[[ Text section, beginning ]]

This review showed that the WHO maternal near miss tool is not uniformly applied in sub-Saharan Africa. Therefore, a common adaptation for the region is required to increase its applicability.

Keywords

  • Systematic review
  • Severe acute maternal morbidity
  • Maternal near miss
  • Severe maternal outcomes
  • Sub-Saharan Africa

Background

With the decline of maternal deaths, studying maternal near misses (MNM) has been used as a proxy to measure quality of obstetric care [1, 2]. MNM refers to a very ill pregnant or delivered woman who nearly died but survived a complication during pregnancy, childbirth or within 42 days of termination of pregnancy [3]. Studying MNM has additional advantages to studying maternal deaths since it occurs more often, shares similar characteristics with deaths and is less ‘threatening’ to report by health providers and managers, possibly reducing underreporting [1, 4, 5]. In addition, audit of MNM brings the possibility to include opinions and perceptions of the women themselves, who may be interviewed after the event [6, 7].

A WHO maternal morbidity-working group developed MNM criteria in 2009 mainly focusing on presence of organ dysfunction [3]. The WHO near-miss approach was published in 2011 to serve as a manual for conducting MNM studies [6]. The manual provides guidelines to implement MNM studies (including definition of terms and expected results), calculations of MNM indicators, a data collection tool, and dummy tables, as well as guidance for interpretation. The MNM identification criteria consist of 25 parameters grouped into clinical, laboratory, and management-based criteria mainly focusing on presence of organ dysfunction—cardiac, respiratory, renal, coagulation/ hematological, hepatic, neurologic, and uterine dysfunctions (Table 1). Although the WHO MNM tool has been widely used, including in low-income settings, the tool turned out to be rather difficult to apply because of limited applicability especially the laboratory- and management-based criteria in low-income settings [810]. Therefore, several authors suggested local adaptations [9, 11], noted the need for practical MNM criteria for use in low-resource settings [8].
Table 1

World health organization maternal near miss criteria [3]

Clinical criteria

 Acute cyanosis

Loss of consciousness lasting > 12 h

 Gasping

Loss of consciousness and absence of pulse/heart beat

 Respiratory rate > 40 or < 6/min

Stroke

 Shock

Uncontrollable fit/total paralysis

 Oliguria non-responsive to fluids or diuretics

Jaundice in the presence of pre-eclampsia

 Clotting failure

 

Laboratory-based criteria

 Oxygen saturation < 90% for > 60 min

pH < 7.1

 PaO2/FiO2 < 200 mmHg

Lactate > 5

 Creatinine > 300 mmol/l or > 3.5 mg/dl

Acute thrombocytopenia (< 50,000 platelets)

 Bilirubin > 100 mmol/l or > 6.0 mg/dl

Loss of consciousness and the presence of glucose and ketoacids in urine

Management-based criteria

 Use of continuous vasoactive drugs

Intubation and ventilation for > 60 min not related to anesthesia

 Hysterectomy following infection or hemorrhage

Dialysis for acute renal failure

 Transfusion of u5 units red cell transfusion

Cardio-pulmonary resuscitation (CPR)

Systematic reviews have indicated that the use of different sets of criteria was one of the major limitations in estimating the burden of MNM, hampering comparisons between settings and countries [1214]. Despite WHO’s recommendation to use a uniform set of clinical, laboratory-, and management- based criteria for MNM identification [3], classifications based on only disease-based criteria are still being applied in several studies [15]. Any recommendations to apply either the WHO MNM criteria or resorting to adaptations for low-resource settings should be based on knowledge of performance of available criteria and pay attention to challenges that may occur during their implementation. Aim of this review was to assess applicability and challenges related to use of the WHO MNM tool in sub-Saharan Africa.

[[ Text section, end ]]

--- Assignment 1 ---
Translate this sentence from the maternal near miss passage into Spanish: "The WHO near-miss approach was published in 2011 to serve as a manual for conducting MNM studies."
--- Assignment 2 ---
Answer these questions using the maternal near miss passage.
(a) Within how many days of termination of pregnancy can a complication count toward the MNM definition?
(b) How many parameters make up the MNM identification criteria?
(c) What does the review say is required for sub-Saharan Africa to increase the tool's applicability?
The rows that follow have no connection to the maternal near miss passage.

[[ Entries supplied, beginning ]]

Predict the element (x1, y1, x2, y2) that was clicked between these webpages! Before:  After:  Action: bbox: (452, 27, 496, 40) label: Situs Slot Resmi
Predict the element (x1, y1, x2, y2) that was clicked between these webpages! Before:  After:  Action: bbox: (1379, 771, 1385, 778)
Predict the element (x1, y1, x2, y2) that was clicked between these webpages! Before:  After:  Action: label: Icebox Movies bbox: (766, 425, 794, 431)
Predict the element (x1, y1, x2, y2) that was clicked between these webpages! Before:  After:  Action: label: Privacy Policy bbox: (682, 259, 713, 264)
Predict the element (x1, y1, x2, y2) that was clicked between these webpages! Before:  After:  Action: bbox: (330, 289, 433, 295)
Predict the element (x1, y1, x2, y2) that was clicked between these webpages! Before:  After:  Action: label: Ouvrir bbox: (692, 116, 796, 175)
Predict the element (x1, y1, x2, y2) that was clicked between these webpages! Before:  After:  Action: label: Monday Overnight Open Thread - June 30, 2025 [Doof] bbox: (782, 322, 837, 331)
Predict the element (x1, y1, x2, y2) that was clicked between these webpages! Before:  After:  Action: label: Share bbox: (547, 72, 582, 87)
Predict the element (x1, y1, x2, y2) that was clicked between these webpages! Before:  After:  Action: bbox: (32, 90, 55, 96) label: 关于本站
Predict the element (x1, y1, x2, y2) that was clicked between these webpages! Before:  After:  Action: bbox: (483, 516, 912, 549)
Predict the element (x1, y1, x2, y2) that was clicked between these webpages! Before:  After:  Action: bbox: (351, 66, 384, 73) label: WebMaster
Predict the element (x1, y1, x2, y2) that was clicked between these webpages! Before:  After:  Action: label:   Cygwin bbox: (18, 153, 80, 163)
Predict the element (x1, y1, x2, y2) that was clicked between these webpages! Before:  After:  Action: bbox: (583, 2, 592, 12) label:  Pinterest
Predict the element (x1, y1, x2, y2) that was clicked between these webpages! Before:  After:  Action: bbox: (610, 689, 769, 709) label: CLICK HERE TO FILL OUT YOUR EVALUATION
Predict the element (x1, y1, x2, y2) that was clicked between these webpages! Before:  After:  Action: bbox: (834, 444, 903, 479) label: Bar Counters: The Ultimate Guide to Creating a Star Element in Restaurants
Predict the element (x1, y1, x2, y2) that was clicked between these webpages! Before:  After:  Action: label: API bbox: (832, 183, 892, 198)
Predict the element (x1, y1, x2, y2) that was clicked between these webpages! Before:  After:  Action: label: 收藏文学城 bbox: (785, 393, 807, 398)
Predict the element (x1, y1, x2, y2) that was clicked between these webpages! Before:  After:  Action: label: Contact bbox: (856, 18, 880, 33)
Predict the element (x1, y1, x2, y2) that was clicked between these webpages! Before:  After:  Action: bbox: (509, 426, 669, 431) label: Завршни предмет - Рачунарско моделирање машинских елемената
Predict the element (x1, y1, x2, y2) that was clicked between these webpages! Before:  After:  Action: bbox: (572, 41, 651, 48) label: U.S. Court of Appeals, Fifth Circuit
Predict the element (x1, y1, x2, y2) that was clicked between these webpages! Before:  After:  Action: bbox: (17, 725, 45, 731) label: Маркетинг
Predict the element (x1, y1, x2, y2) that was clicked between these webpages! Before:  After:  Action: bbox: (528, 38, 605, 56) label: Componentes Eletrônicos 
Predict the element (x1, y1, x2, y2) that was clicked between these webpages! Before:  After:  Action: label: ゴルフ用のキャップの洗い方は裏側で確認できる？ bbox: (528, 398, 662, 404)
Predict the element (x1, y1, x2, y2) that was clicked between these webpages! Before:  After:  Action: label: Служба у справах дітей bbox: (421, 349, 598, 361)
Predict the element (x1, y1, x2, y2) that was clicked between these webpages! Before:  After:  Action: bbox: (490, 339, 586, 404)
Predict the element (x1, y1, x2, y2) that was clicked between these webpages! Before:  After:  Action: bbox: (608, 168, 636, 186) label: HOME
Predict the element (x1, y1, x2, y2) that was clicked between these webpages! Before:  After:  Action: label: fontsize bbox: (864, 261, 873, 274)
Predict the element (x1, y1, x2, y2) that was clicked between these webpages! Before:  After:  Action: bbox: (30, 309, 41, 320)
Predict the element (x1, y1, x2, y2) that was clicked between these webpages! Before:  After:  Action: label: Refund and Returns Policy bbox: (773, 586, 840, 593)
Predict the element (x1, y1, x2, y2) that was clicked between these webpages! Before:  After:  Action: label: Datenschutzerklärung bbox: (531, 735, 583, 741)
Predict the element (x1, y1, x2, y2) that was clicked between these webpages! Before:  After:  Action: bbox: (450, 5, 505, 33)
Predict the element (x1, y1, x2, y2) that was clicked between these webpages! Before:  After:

[[ Entries supplied, end ]]

--- Answer box 1 ---
El enfoque de near miss de la OMS se publicó en 2011 para servir de manual para la realización de estudios de MNM.

--- Answer box 2 ---
(a) 42 days
(b) 25
(c) A common adaptation for the region